# Anyone know any good beetle sites with pics ?



## Jeanin (Nov 4, 2006)

Hi

I have a tarantula in a 20 gallon long tank (redleg 2 yrs old) and was interested in setting up another 20 long for a pair of beetles .

I have sadly seen some very nice ones dried up for sale as ornaments in Asia . I would like to have a live pair but not sure what type.

Anyone know of any sites ?

Pet Store I go to can get whats available or online dealers are great once I know what I want .

Also any input for first time Beetles (which are best) is great help .

Thanks

Jeanin


----------



## yen_saw (Nov 6, 2006)

This is a good site for beginners on breeding beetles.

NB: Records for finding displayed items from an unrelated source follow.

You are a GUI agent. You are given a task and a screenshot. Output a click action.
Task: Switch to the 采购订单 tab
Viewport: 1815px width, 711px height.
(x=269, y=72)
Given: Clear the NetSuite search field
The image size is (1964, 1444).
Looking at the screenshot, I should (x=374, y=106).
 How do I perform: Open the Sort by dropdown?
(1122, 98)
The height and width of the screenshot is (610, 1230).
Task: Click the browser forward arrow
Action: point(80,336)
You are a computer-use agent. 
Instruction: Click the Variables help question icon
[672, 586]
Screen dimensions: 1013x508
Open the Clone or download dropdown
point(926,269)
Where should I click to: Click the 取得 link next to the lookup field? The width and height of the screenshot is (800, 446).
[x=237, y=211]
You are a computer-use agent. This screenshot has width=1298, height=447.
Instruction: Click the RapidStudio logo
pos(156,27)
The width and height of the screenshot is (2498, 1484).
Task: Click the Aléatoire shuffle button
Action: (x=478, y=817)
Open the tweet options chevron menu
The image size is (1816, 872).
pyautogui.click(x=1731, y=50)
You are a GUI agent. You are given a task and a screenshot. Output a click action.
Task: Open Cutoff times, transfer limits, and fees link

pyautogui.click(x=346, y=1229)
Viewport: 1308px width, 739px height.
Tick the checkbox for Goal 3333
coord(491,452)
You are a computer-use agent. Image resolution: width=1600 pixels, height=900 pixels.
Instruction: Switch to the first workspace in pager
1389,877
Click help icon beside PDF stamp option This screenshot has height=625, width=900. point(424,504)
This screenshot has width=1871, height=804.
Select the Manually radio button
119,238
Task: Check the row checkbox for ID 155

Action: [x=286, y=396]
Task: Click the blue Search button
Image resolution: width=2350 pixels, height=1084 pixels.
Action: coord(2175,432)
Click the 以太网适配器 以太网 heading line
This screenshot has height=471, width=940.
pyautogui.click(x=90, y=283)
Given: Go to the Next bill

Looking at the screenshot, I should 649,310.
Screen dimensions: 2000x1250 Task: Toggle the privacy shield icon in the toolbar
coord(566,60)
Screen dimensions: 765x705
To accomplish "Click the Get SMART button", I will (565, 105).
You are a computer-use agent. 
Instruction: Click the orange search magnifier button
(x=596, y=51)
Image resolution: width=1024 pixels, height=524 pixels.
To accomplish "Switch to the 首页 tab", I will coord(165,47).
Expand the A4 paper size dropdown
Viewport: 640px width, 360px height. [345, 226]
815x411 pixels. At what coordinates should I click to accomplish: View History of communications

http://www.naturalworlds.org/scarabaeidae/..._breeding_1.htm

Or the general site which shows pic of many different beetles. Just browse around the site.

http://www.naturalworlds.org/scarabaeidae/index.htm


----------



## Jeanin (Nov 6, 2006)

GREAT . thats exactly what I was looking for . Is it your site ?


----------



## yen_saw (Nov 6, 2006)

Nope. I only collect dried specimen not breeding them anymore.


----------



## Jeanin (Nov 6, 2006)

Oh I was recently in Malaysia with my dad he goes there once a yr for business and saw dried specimens .

They also sell lots inverts in the market but you cant bring them back due to customs before 9/11 you could as no one checked .

Either way again thanks for the site (links on it great to)


----------



## AFK (Nov 6, 2006)

there's this site too, but i'm not sure if they also do live specimens:

http://www.coleoptera-xxl.de


----------



## Jeanin (Nov 6, 2006)

Thanks alot the live sale larvae section is great .thanks


----------